▶ [Records provided]:
# # # # # # #
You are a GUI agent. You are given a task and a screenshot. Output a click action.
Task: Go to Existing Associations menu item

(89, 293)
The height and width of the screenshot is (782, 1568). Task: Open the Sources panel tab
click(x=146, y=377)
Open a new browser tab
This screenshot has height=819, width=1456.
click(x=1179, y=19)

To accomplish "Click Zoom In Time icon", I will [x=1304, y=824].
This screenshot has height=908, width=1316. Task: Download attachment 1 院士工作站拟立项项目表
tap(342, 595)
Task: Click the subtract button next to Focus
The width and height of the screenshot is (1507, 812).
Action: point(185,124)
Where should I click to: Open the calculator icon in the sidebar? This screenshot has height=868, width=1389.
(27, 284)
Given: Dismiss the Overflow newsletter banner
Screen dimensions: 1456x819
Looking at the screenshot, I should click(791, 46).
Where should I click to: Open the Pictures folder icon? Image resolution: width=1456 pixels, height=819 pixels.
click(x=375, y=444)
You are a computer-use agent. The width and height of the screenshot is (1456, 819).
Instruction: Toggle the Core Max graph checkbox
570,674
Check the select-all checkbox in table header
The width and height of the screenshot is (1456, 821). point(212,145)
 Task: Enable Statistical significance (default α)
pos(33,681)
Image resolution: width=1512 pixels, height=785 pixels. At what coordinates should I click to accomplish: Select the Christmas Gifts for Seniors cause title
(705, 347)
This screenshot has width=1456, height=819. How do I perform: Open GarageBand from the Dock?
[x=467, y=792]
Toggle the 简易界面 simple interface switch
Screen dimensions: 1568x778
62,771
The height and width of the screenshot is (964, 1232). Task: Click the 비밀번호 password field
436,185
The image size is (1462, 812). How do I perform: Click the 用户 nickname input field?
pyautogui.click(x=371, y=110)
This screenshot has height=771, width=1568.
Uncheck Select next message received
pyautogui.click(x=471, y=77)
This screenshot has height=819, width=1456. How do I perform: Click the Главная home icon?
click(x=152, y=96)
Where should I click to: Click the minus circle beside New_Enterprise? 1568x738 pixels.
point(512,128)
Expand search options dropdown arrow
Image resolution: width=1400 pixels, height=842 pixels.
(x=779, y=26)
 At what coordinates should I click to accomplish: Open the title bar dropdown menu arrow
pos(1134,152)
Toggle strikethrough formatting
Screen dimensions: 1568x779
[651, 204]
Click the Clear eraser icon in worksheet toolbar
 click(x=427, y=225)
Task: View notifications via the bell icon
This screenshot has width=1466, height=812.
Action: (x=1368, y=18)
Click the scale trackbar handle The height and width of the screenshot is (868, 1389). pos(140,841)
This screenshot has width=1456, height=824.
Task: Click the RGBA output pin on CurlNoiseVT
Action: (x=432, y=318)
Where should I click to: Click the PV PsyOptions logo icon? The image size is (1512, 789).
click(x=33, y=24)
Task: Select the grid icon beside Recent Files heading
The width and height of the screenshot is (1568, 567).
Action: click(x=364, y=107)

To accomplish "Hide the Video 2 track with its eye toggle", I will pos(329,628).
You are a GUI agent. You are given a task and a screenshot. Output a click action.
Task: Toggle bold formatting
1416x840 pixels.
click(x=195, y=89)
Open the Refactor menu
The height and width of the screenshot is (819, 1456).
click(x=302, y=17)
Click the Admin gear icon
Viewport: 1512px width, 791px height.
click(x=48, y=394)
# # # # # # #
▶ [Try it]: Exactly as it stands, output the whole listing.

▶ [Result below]:
You are a GUI agent. You are given a task and a screenshot. Output a click action.
Task: Go to Existing Associations menu item

(89, 293)
The height and width of the screenshot is (782, 1568). Task: Open the Sources panel tab
click(x=146, y=377)
Open a new browser tab
This screenshot has height=819, width=1456.
click(x=1179, y=19)

To accomplish "Click Zoom In Time icon", I will [x=1304, y=824].
This screenshot has height=908, width=1316. Task: Download attachment 1 院士工作站拟立项项目表
tap(342, 595)
Task: Click the subtract button next to Focus
The width and height of the screenshot is (1507, 812).
Action: point(185,124)
Where should I click to: Open the calculator icon in the sidebar? This screenshot has height=868, width=1389.
(27, 284)
Given: Dismiss the Overflow newsletter banner
Screen dimensions: 1456x819
Looking at the screenshot, I should click(791, 46).
Where should I click to: Open the Pictures folder icon? Image resolution: width=1456 pixels, height=819 pixels.
click(x=375, y=444)
You are a computer-use agent. The width and height of the screenshot is (1456, 819).
Instruction: Toggle the Core Max graph checkbox
570,674
Check the select-all checkbox in table header
The width and height of the screenshot is (1456, 821). point(212,145)
 Task: Enable Statistical significance (default α)
pos(33,681)
Image resolution: width=1512 pixels, height=785 pixels. At what coordinates should I click to accomplish: Select the Christmas Gifts for Seniors cause title
(705, 347)
This screenshot has width=1456, height=819. How do I perform: Open GarageBand from the Dock?
[x=467, y=792]
Toggle the 简易界面 simple interface switch
Screen dimensions: 1568x778
62,771
The height and width of the screenshot is (964, 1232). Task: Click the 비밀번호 password field
436,185
The image size is (1462, 812). How do I perform: Click the 用户 nickname input field?
pyautogui.click(x=371, y=110)
This screenshot has height=771, width=1568.
Uncheck Select next message received
pyautogui.click(x=471, y=77)
This screenshot has height=819, width=1456. How do I perform: Click the Главная home icon?
click(x=152, y=96)
Where should I click to: Click the minus circle beside New_Enterprise? 1568x738 pixels.
point(512,128)
Expand search options dropdown arrow
Image resolution: width=1400 pixels, height=842 pixels.
(x=779, y=26)
 At what coordinates should I click to accomplish: Open the title bar dropdown menu arrow
pos(1134,152)
Toggle strikethrough formatting
Screen dimensions: 1568x779
[651, 204]
Click the Clear eraser icon in worksheet toolbar
 click(x=427, y=225)
Task: View notifications via the bell icon
This screenshot has width=1466, height=812.
Action: (x=1368, y=18)
Click the scale trackbar handle The height and width of the screenshot is (868, 1389). pos(140,841)
This screenshot has width=1456, height=824.
Task: Click the RGBA output pin on CurlNoiseVT
Action: (x=432, y=318)
Where should I click to: Click the PV PsyOptions logo icon? The image size is (1512, 789).
click(x=33, y=24)
Task: Select the grid icon beside Recent Files heading
The width and height of the screenshot is (1568, 567).
Action: click(x=364, y=107)

To accomplish "Hide the Video 2 track with its eye toggle", I will pos(329,628).
You are a GUI agent. You are given a task and a screenshot. Output a click action.
Task: Toggle bold formatting
1416x840 pixels.
click(x=195, y=89)
Open the Refactor menu
The height and width of the screenshot is (819, 1456).
click(x=302, y=17)
Click the Admin gear icon
Viewport: 1512px width, 791px height.
click(x=48, y=394)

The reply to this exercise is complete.